At the line that includes "830x457 pixels. How", begin writing out the entries below exactly, and continue through the last line without adding anything.

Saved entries
────────────────
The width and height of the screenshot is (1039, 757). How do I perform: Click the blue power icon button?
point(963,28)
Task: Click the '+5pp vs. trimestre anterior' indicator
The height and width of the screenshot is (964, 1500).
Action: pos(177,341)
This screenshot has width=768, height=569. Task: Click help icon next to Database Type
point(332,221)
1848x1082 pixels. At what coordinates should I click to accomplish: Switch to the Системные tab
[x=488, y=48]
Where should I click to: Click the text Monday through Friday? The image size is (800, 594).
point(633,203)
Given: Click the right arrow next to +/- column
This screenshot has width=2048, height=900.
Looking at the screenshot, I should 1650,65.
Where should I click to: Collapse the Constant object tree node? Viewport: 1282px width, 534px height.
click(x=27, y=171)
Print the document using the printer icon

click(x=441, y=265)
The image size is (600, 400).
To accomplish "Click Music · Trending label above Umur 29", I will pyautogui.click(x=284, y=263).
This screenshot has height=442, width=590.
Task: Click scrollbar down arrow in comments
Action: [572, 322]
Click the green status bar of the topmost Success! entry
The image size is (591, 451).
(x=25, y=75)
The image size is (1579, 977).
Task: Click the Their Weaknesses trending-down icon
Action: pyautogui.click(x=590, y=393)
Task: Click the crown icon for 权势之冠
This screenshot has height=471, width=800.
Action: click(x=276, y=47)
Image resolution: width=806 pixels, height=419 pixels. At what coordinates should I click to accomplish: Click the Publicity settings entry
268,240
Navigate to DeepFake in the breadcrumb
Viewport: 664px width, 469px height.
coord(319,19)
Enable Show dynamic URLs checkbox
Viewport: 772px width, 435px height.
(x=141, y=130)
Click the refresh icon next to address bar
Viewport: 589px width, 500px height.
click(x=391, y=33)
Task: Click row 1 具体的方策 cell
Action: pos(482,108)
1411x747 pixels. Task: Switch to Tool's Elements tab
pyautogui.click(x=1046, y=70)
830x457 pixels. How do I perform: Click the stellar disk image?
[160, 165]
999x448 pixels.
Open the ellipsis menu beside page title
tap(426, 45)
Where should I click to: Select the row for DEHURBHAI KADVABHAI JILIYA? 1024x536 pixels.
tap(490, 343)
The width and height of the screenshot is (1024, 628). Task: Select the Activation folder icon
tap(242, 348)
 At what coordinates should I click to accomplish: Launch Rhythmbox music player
────────────────
EXERCISE RESPONSE:
830x457 pixels. How do I perform: Click the stellar disk image?
[160, 165]
999x448 pixels.
Open the ellipsis menu beside page title
tap(426, 45)
Where should I click to: Select the row for DEHURBHAI KADVABHAI JILIYA? 1024x536 pixels.
tap(490, 343)
The width and height of the screenshot is (1024, 628). Task: Select the Activation folder icon
tap(242, 348)
 At what coordinates should I click to accomplish: Launch Rhythmbox music player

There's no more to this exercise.